» **Written instruction A**: According to the Thoreau passage, why was Thoreau arrested?
» **Written instruction B**: Reproduce word for word the part of the Thoreau passage between "Thoreau was not" and "King, Jr. [http://plato.stanford.edu/entries/thoreau/].", inclusive.
» **Written instruction C**: Please resume the Thoreau passage, writing on from its final sentence.

» **Excerpt to read**:

##############################

Thoreau was not a systematic philosopher but advanced his thought by embedding his ideas in the context of descriptive narrative prose.  He is best known for Walden and Civil Disobedience, but wrote many other articles and essays.  Thoreau's Civil Disobedience influenced later nonviolent reformers, Gandhi and Martin Luther King, Jr. [http://plato.stanford.edu/entries/thoreau/].

Thoreau studied a wide range of philosophical literature, from classical Greek and Roman authors to modern philosophers and the writings of his contemporaries.  He was one of the few Western writers to explore ancient Eastern thought.  He also gained insights from Taoism and other ancient Chinese traditions.  Thoreau developed his own unique philosophy, particularly through his "experimental" austere life in nature at Walden.  Thoreau limited his possessions to bare necessities.  He left behind the trappings of modern culture, such as cities, economic and social life, customs, traditions, and what people generally conceive as "needs."  Thoreau understood nature as a direct manifestation of deity and spirituality.  He tried to listen to the language of all things and to see God in nature.  Nature was for him a living cathedral where human spirituality was cultivated without separating the aesthetic and the sensual [http://www.walden.org/thoreau/]


During his Walden experiment, Thoreau reduced life to the bare essentials without the necessities of life.  He grew only as much food as he needed and worked enough to provide shelter.  He led his life apart from the influence of society.  He was arrested for not paying his poll tax in protest of the Mexican War.  He wrote Civil Disobedience after his night in jail.  Thoreau questioned who had primacy, the laws of a state or a man's conscience.  This was his stand against the effects of "The Establishment."  Thoreau felt society had undue influence on an individual achieving ones own self-reliance and true self [http://www.newworldencyclopedia.org/entry/Henry_David_Thoreau].

##############################

» **Item position entries**:
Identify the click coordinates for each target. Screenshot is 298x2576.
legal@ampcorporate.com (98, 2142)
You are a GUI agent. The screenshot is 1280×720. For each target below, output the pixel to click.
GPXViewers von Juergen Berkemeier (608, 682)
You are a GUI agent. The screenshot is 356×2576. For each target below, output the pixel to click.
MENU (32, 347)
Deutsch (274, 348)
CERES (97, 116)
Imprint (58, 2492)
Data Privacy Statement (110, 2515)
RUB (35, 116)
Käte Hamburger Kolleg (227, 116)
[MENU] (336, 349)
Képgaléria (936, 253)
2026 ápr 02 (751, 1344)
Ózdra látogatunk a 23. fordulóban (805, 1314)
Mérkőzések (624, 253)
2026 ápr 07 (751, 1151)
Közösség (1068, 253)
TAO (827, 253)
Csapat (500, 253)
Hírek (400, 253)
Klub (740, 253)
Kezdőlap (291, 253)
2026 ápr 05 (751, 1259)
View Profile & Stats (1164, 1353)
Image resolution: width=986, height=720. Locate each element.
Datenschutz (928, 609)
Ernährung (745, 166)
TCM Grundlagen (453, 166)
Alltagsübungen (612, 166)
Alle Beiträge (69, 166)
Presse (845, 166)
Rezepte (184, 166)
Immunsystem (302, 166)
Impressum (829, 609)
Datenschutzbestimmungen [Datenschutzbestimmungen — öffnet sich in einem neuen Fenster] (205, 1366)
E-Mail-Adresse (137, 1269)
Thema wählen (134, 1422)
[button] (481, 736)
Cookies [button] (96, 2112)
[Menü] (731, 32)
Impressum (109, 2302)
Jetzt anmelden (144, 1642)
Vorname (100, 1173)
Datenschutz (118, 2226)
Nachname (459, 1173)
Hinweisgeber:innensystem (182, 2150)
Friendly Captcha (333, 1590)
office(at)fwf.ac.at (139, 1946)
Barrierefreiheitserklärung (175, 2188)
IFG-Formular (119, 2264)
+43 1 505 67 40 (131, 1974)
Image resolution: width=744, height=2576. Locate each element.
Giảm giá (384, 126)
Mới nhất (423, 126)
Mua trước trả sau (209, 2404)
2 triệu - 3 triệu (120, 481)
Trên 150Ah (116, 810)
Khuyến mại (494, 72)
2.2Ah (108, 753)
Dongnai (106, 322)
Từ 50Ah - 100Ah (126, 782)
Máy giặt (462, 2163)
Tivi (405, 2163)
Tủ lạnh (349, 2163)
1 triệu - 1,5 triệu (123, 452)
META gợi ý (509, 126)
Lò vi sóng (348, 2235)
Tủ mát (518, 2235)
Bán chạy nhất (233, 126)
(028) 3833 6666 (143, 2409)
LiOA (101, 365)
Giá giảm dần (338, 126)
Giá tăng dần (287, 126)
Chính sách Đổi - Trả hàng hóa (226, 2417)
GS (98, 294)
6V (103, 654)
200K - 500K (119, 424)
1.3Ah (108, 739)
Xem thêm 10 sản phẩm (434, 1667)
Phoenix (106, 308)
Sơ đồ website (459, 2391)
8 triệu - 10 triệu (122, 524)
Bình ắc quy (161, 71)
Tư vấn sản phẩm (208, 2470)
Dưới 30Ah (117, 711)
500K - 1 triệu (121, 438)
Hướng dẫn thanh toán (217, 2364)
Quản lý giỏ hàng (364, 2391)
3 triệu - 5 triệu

##############################

» **Output A**: He was arrested for not paying his poll tax in protest of the Mexican War.

» **Output B**:
Thoreau was not a systematic philosopher but advanced his thought by embedding his ideas in the context of descriptive narrative prose.  He is best known for Walden and Civil Disobedience, but wrote many other articles and essays.  Thoreau's Civil Disobedience influenced later nonviolent reformers, Gandhi and Martin Luther King, Jr. [http://plato.stanford.edu/entries/thoreau/].

» **Output C**:
In 1967, a study in Time Magazine on hippie philosophy credited the foundation of the hippie movement as far back as the counterculture of the Ancient Greeks.  Other notable inflences of the hippie movement were the religious and spiritual teachings of Henry David Thoreau, Buddha, St. Francis of Assisi, Gandhi, and J.R.R. Tolkien.  By 1965, hippies had become and established social group in the U.S. and the movement expanded as far as Europe, Australia, Canada, New Zealand, Japan, Mexico, and Brazil.  Hippie culture spread worldwide through music, literature, dramatic arts, fashion, and visual arts.  Hippies rejected established institutions, criticized middle class values, opposed nuclear weapons and the Vietnam War.  They embraced aspects of Eastern philosophy, championed sexual liberation, were often vegetarian and eco-friendly, promoted the use of psychedilic drugs which they believed expanded one's consciousness.  Hippies created communes as a means of avoiding societies influences.  Hippies opposed political and social orthodoxy and chose a gentle and nondoctrine ideology that favored peace, love and personal freedom which is expressed in The Beatles' song "All You Need is Love".  Hippies perceived the dominant culture as a corrupt, monolithic entity that exercised undue power over their lives, calling this culture "The Establishment."  Hippies were seekers of meaning and value and were described as a new religious movement [http://www.hippy.com/modules.php?name=News&file=print&sid=9] [http://www.mtholyoke.edu/courses/rschwart/hist255-s01/boheme/hippies.htm].



The hippies were heirs to a long line of bohemians that included William Blake, Walt Whitman, Ralph Waldo Emerson, Henry David Thoreau, Herman Hesse, and Oscar Wilde.  Hippies don't impose their beliefs on others but seek to change the world through reason and by living what they believe.  Once a hippie always a hippie.  In the same way, Thoreau developed his own unique philosophy through his "experimental" austere life in nature.  Thoreau's life and writings have continued to provoke generations of readers to contemplate their obligations to society, nature and themselves.  Walden has powerfully affected environmentalists, even today, for Thoreau's crucial environmental concerns regarding the natural habitat  [http://www.newworldencyclopedia.org/entry/Henry_David_Thoreau].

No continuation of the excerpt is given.